Word and element location rows
- - -
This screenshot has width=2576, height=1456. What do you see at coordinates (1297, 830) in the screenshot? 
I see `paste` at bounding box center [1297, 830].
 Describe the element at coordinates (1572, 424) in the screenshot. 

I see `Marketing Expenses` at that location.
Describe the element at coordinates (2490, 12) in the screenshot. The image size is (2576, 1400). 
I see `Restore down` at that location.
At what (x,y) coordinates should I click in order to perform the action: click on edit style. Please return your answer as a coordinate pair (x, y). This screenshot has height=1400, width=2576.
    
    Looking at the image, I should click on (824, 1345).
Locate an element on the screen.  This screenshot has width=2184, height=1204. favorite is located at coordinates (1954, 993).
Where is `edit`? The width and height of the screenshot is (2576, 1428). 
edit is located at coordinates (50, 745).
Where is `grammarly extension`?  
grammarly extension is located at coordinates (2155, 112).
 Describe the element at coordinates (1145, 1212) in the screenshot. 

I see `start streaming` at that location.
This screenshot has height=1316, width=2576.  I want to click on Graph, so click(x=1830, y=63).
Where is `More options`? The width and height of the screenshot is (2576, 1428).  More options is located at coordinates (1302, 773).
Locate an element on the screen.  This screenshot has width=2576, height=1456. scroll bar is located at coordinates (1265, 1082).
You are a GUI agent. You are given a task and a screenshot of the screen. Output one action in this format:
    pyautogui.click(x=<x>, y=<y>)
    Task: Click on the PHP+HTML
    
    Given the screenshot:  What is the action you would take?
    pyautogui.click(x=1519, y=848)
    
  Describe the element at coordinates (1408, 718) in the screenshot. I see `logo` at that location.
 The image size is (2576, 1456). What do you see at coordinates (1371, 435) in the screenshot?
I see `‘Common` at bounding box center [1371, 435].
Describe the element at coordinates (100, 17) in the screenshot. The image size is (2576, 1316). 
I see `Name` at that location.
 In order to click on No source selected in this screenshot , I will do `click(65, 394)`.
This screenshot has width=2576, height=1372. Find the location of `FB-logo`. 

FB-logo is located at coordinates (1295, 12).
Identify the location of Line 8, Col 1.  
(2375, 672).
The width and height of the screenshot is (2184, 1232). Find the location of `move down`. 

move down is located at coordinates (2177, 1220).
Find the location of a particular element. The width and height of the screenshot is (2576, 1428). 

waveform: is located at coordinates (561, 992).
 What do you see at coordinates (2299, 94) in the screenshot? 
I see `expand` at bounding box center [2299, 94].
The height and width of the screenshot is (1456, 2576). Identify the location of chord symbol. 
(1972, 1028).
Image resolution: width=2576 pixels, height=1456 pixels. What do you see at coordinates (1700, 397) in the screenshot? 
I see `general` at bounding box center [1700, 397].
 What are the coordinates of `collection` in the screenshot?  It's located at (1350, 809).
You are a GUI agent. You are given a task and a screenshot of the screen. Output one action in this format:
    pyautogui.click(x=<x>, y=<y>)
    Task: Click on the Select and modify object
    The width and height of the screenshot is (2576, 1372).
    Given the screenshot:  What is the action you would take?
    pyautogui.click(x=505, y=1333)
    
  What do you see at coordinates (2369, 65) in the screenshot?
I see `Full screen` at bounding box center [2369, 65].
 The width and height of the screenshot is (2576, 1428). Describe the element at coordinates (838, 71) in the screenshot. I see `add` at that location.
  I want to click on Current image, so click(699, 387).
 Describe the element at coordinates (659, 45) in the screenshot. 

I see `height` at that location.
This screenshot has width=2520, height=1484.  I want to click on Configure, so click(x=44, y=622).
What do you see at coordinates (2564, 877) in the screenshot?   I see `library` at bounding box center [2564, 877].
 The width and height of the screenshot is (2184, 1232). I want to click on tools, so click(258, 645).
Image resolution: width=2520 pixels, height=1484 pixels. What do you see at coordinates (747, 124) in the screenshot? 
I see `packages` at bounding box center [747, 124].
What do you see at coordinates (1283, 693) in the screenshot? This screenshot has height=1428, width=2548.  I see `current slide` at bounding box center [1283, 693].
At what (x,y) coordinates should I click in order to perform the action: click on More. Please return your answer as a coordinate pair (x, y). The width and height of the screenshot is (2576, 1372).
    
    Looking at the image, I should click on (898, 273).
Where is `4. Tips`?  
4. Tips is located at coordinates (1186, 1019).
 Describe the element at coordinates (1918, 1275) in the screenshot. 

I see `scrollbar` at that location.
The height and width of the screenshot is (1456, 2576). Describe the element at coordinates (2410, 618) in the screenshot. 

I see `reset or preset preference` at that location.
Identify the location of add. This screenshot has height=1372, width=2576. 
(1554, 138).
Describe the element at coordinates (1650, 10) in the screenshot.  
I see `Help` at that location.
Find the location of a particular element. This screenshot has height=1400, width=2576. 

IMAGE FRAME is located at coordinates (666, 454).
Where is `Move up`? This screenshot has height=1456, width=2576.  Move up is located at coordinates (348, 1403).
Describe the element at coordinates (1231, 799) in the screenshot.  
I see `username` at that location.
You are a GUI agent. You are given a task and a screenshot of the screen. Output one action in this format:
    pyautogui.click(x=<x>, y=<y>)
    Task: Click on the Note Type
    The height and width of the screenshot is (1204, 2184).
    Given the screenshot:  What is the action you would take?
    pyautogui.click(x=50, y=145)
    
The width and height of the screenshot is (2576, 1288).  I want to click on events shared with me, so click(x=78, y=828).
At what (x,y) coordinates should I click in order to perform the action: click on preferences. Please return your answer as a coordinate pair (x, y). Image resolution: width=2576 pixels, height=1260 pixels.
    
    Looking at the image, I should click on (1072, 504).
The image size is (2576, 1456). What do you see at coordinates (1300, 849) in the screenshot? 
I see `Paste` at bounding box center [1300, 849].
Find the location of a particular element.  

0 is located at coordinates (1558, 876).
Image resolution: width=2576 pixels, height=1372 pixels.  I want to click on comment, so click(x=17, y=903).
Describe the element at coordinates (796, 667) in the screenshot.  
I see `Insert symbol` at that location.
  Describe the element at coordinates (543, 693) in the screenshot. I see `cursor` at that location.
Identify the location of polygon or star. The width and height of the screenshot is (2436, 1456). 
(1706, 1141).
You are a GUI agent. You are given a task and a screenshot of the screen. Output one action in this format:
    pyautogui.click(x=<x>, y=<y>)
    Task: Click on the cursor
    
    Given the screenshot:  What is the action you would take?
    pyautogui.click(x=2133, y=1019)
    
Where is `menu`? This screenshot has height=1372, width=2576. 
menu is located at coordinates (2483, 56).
- - -
Rewrite all of the rows above, replacing "GUI agent" with "screen assistant" wherever it occurs and keeping everything else the same.

TASK OUTPUT:
This screenshot has width=2576, height=1456. What do you see at coordinates (1297, 830) in the screenshot? 
I see `paste` at bounding box center [1297, 830].
 Describe the element at coordinates (1572, 424) in the screenshot. 

I see `Marketing Expenses` at that location.
Describe the element at coordinates (2490, 12) in the screenshot. The image size is (2576, 1400). 
I see `Restore down` at that location.
At what (x,y) coordinates should I click in order to perform the action: click on edit style. Please return your answer as a coordinate pair (x, y). This screenshot has height=1400, width=2576.
    
    Looking at the image, I should click on (824, 1345).
Locate an element on the screen.  This screenshot has width=2184, height=1204. favorite is located at coordinates (1954, 993).
Where is `edit`? The width and height of the screenshot is (2576, 1428). 
edit is located at coordinates (50, 745).
Where is `grammarly extension`?  
grammarly extension is located at coordinates (2155, 112).
 Describe the element at coordinates (1145, 1212) in the screenshot. 

I see `start streaming` at that location.
This screenshot has height=1316, width=2576.  I want to click on Graph, so click(x=1830, y=63).
Where is `More options`? The width and height of the screenshot is (2576, 1428).  More options is located at coordinates (1302, 773).
Locate an element on the screen.  This screenshot has width=2576, height=1456. scroll bar is located at coordinates (1265, 1082).
You are a screen assistant. You are given a task and a screenshot of the screen. Output one action in this format:
    pyautogui.click(x=<x>, y=<y>)
    Task: Click on the PHP+HTML
    
    Given the screenshot:  What is the action you would take?
    pyautogui.click(x=1519, y=848)
    
  Describe the element at coordinates (1408, 718) in the screenshot. I see `logo` at that location.
 The image size is (2576, 1456). What do you see at coordinates (1371, 435) in the screenshot?
I see `‘Common` at bounding box center [1371, 435].
Describe the element at coordinates (100, 17) in the screenshot. The image size is (2576, 1316). 
I see `Name` at that location.
 In order to click on No source selected in this screenshot , I will do `click(65, 394)`.
This screenshot has width=2576, height=1372. Find the location of `FB-logo`. 

FB-logo is located at coordinates (1295, 12).
Identify the location of Line 8, Col 1.  
(2375, 672).
The width and height of the screenshot is (2184, 1232). Find the location of `move down`. 

move down is located at coordinates (2177, 1220).
Find the location of a particular element. The width and height of the screenshot is (2576, 1428). 

waveform: is located at coordinates (561, 992).
 What do you see at coordinates (2299, 94) in the screenshot? 
I see `expand` at bounding box center [2299, 94].
The height and width of the screenshot is (1456, 2576). Identify the location of chord symbol. 
(1972, 1028).
Image resolution: width=2576 pixels, height=1456 pixels. What do you see at coordinates (1700, 397) in the screenshot? 
I see `general` at bounding box center [1700, 397].
 What are the coordinates of `collection` in the screenshot?  It's located at (1350, 809).
You are a screen assistant. You are given a task and a screenshot of the screen. Output one action in this format:
    pyautogui.click(x=<x>, y=<y>)
    Task: Click on the Select and modify object
    The width and height of the screenshot is (2576, 1372).
    Given the screenshot:  What is the action you would take?
    pyautogui.click(x=505, y=1333)
    
  What do you see at coordinates (2369, 65) in the screenshot?
I see `Full screen` at bounding box center [2369, 65].
 The width and height of the screenshot is (2576, 1428). Describe the element at coordinates (838, 71) in the screenshot. I see `add` at that location.
  I want to click on Current image, so click(699, 387).
 Describe the element at coordinates (659, 45) in the screenshot. 

I see `height` at that location.
This screenshot has width=2520, height=1484.  I want to click on Configure, so click(x=44, y=622).
What do you see at coordinates (2564, 877) in the screenshot?   I see `library` at bounding box center [2564, 877].
 The width and height of the screenshot is (2184, 1232). I want to click on tools, so click(258, 645).
Image resolution: width=2520 pixels, height=1484 pixels. What do you see at coordinates (747, 124) in the screenshot? 
I see `packages` at bounding box center [747, 124].
What do you see at coordinates (1283, 693) in the screenshot? This screenshot has height=1428, width=2548.  I see `current slide` at bounding box center [1283, 693].
At what (x,y) coordinates should I click in order to perform the action: click on More. Please return your answer as a coordinate pair (x, y). The width and height of the screenshot is (2576, 1372).
    
    Looking at the image, I should click on (898, 273).
Where is `4. Tips`?  
4. Tips is located at coordinates (1186, 1019).
 Describe the element at coordinates (1918, 1275) in the screenshot. 

I see `scrollbar` at that location.
The height and width of the screenshot is (1456, 2576). Describe the element at coordinates (2410, 618) in the screenshot. 

I see `reset or preset preference` at that location.
Identify the location of add. This screenshot has height=1372, width=2576. 
(1554, 138).
Describe the element at coordinates (1650, 10) in the screenshot.  
I see `Help` at that location.
Find the location of a particular element. This screenshot has height=1400, width=2576. 

IMAGE FRAME is located at coordinates (666, 454).
Where is `Move up`? This screenshot has height=1456, width=2576.  Move up is located at coordinates (348, 1403).
Describe the element at coordinates (1231, 799) in the screenshot.  
I see `username` at that location.
You are a screen assistant. You are given a task and a screenshot of the screen. Output one action in this format:
    pyautogui.click(x=<x>, y=<y>)
    Task: Click on the Note Type
    The height and width of the screenshot is (1204, 2184).
    Given the screenshot:  What is the action you would take?
    pyautogui.click(x=50, y=145)
    
The width and height of the screenshot is (2576, 1288).  I want to click on events shared with me, so click(x=78, y=828).
At what (x,y) coordinates should I click in order to perform the action: click on preferences. Please return your answer as a coordinate pair (x, y). Image resolution: width=2576 pixels, height=1260 pixels.
    
    Looking at the image, I should click on (1072, 504).
The image size is (2576, 1456). What do you see at coordinates (1300, 849) in the screenshot? 
I see `Paste` at bounding box center [1300, 849].
Find the location of a particular element.  

0 is located at coordinates (1558, 876).
Image resolution: width=2576 pixels, height=1372 pixels.  I want to click on comment, so click(x=17, y=903).
Describe the element at coordinates (796, 667) in the screenshot.  
I see `Insert symbol` at that location.
  Describe the element at coordinates (543, 693) in the screenshot. I see `cursor` at that location.
Identify the location of polygon or star. The width and height of the screenshot is (2436, 1456). 
(1706, 1141).
You are a screen assistant. You are given a task and a screenshot of the screen. Output one action in this format:
    pyautogui.click(x=<x>, y=<y>)
    Task: Click on the cursor
    
    Given the screenshot:  What is the action you would take?
    pyautogui.click(x=2133, y=1019)
    
Where is `menu`? This screenshot has height=1372, width=2576. 
menu is located at coordinates (2483, 56).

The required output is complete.